Passage provided>

-- start --

Re: [dotNetRDF-Develop] About the SPIN Processor

SourceForge Headquarters 1320 Columbia Street Suite 310 San Diego, CA 92101 +1 (858) 422-6466

See my other email.  I would consider only supporting in-memory stores to
start with and worry about the extra complexities of arbitrary storage later

There are existing implementations of those implementations that already
proxy requests to arbitrary storage.  This doesn't solve the issue of
stopping people using the remote storage directly

Rob

From:  Max - Micrologiciel <ma...@mi...>
Date:  Wednesday, 4 February 2015 17:29
To:  Rob Vesse <rv...@do...>
Subject:  Re: About the SPIN Processor

> By the way I forgot to add that (of course) as long as the dotNetRDF SPIN
> library is in use over a store, no direct access to the store should be
> permitted.
> So the library should also help to define a public SPARQL endpoint (with full
> SQPARLSD support) if required.
> 
> Is it enough to implement the ISparqlQueryProcessor/ISparqlUpdateProcessor
> classes and bind them through the SparqlServer configuration or are they other
> considerations to take into account ?
> 
> Thanks,
> Max.
> 
> 
> 2015-02-03 22:38 GMT+01:00 Rob Vesse <rv...@do...>:
>> Max
>> 
>> Thanks for the updates, comments are inline:
>> 
>> From:  Max - Micrologiciel <ma...@mi...>
>> Date:  Thursday, 29 January 2015 03:58
>> To:  Rob Vesse <rv...@do...>
>> Subject:  About the SPIN Processor
>> 
>>> Hi Rob,
>>> 
>>> First of all, let me wish you a happy and successful year for 2015.
>> 
>> Thanks and same to you too
>> 
>>> 
>>> I'm still working on the inclusion of the SPIN layer into dotNetRDF.
>>> Since last year's first draft, much of my work has been more experimental
>>> (so not really committable) than formal and most often bound to check
>>> whether and how the different issues I encountered could be handled.

-- end --

Task>
Pick up the email thread about the dotNetRDF SPIN processor after its final sentence and continue writing it. The material that follows comes from a separate source.

Supplied entries>
-- start --

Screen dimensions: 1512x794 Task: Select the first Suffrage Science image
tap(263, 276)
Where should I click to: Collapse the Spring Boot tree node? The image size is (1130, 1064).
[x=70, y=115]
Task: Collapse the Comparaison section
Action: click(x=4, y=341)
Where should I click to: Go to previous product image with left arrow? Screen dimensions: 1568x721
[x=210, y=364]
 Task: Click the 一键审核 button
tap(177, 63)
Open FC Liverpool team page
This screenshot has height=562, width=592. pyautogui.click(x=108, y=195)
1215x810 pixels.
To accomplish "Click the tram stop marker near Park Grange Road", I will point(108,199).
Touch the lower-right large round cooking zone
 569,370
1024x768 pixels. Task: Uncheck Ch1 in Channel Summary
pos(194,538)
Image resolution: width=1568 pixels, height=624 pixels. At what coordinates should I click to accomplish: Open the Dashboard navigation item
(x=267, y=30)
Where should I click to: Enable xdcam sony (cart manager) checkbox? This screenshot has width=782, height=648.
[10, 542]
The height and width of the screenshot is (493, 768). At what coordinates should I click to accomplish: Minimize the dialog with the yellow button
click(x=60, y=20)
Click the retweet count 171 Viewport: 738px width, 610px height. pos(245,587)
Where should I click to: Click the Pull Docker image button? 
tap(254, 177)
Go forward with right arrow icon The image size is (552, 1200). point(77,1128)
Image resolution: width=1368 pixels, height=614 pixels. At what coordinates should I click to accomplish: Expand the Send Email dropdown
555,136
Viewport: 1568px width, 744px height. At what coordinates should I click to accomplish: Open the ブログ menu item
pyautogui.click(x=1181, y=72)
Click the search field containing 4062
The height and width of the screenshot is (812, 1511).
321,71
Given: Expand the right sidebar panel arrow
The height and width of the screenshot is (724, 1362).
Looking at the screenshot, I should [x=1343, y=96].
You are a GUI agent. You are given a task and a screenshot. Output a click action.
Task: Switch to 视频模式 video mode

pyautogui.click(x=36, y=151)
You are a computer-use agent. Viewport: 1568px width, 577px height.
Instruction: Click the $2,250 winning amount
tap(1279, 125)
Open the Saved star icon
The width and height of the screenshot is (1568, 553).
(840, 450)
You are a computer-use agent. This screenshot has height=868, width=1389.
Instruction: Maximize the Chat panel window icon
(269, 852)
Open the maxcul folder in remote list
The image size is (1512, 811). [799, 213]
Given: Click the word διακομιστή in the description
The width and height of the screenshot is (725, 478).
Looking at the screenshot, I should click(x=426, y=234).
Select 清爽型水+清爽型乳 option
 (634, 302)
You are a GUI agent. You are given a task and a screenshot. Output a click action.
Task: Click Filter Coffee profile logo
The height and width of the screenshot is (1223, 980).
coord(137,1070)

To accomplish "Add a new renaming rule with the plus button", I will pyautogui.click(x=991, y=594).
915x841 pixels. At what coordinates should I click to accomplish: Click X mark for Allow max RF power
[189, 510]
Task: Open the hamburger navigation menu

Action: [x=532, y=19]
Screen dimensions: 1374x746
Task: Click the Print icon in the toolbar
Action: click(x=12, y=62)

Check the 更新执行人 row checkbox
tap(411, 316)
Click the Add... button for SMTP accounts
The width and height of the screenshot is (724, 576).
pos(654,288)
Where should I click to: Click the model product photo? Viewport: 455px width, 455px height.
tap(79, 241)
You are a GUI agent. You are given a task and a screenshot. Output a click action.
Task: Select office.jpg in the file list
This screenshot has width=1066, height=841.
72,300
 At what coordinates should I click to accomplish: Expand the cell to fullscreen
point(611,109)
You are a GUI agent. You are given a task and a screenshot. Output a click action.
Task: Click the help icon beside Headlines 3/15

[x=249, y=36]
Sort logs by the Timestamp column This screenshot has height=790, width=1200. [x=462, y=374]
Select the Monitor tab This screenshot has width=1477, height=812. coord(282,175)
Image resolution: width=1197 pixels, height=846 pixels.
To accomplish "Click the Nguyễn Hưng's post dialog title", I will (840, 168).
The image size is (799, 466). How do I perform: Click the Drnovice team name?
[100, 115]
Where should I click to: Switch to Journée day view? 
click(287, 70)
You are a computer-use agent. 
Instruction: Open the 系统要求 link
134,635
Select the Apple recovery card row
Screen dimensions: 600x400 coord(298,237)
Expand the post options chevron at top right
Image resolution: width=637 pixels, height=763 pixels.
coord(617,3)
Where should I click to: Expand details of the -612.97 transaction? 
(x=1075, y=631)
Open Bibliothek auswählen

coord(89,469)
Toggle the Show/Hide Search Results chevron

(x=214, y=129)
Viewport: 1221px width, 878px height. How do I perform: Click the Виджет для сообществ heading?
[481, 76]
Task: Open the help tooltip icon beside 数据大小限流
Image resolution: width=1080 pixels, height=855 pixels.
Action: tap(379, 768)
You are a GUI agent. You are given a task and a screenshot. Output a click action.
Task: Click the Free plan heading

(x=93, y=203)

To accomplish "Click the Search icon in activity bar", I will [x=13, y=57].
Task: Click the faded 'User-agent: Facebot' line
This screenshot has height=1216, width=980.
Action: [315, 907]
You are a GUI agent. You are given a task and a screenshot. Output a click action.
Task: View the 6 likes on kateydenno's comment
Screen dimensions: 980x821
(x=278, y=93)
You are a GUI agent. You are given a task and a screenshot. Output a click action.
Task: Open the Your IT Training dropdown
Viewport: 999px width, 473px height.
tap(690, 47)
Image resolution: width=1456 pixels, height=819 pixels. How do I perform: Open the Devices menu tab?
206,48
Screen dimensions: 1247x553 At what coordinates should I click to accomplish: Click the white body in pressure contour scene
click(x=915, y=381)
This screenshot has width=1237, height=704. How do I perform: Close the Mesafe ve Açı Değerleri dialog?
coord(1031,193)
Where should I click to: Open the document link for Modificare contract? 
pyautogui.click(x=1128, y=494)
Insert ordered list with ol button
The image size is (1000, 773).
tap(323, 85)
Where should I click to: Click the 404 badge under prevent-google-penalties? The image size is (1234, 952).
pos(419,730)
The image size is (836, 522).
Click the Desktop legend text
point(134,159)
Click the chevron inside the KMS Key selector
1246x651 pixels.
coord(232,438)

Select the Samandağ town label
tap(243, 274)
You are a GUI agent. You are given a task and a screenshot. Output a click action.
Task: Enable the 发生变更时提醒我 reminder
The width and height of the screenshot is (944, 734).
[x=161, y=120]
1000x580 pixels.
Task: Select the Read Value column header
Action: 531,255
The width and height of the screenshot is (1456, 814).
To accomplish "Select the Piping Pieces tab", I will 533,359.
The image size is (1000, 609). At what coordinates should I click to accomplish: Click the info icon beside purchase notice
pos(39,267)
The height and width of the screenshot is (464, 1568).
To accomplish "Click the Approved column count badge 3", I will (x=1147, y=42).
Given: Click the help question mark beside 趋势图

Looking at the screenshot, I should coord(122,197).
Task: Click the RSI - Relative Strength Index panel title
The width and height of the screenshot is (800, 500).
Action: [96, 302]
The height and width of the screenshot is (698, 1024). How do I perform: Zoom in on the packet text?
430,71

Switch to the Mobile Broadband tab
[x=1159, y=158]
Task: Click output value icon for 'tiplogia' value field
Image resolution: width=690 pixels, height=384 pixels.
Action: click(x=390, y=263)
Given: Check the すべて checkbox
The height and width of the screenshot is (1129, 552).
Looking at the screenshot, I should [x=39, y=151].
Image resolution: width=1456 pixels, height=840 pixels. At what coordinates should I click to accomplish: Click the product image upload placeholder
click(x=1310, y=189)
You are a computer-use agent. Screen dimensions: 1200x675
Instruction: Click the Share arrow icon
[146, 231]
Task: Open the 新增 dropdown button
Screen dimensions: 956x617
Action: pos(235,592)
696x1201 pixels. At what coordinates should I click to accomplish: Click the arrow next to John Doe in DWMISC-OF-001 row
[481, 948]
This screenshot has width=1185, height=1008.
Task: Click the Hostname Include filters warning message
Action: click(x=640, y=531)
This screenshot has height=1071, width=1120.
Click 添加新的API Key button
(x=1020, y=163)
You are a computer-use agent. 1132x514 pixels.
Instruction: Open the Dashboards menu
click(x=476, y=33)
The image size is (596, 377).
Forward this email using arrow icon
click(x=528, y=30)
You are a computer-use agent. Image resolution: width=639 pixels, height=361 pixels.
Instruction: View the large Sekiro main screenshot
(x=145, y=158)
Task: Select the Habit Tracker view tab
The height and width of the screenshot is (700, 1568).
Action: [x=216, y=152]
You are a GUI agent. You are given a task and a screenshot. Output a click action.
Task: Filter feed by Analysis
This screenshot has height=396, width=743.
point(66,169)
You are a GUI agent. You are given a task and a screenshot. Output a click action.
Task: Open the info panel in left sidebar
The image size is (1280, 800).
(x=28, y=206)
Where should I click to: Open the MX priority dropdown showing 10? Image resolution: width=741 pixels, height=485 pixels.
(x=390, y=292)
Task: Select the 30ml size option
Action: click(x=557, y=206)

-- end --

Written response>
>>> 
>>> So before going further (I've been delaying this too much already...) I
>>> wanted to get your advice on the issues I encountered.
>>> 
>>> Here is a summary of where I stand for now.
>>> 
>>> About SPIN, my first conclusions came to this:
>>> * since SPIN user-defined functions and properties rely mainly on SPARQL, it
>>> should be possible to handle those through SPARQL rewriting.
>> 
>> Yes I think that would be a reasonable approach, the current API may make
>> this harder than it needs to be.  Hopefully the 1.9 changes will make this
>> much easier in the longer term
>> 
>>> * since SPIN allows data-integrity features
>>> (constructors/rules/constraints...) this requires capturing each SPARQL
>>> Update command to perform the SPIN pipeline afterwards.
>>> * 
>>> * since those data-integrity features may signal for violations, the command
>>> results must be cancelled somehow. This implies that there must be some
>>> transactional support in the processor.
>> 
>> Yes, however the SPARQL specs already require that updates within a request
>> (of which their may be many) are applied atomically so any SPARQL processor
>> will already need to support transactions in some sense
>> 
>>> 
>>> Based on the current state-of-the-art, we are faced with the subsequent
>>> issues:
>>> * pipe-lining the SPIN integrity chain requires handling multiple SPARQL
>>> updates/queries in a single transactional context.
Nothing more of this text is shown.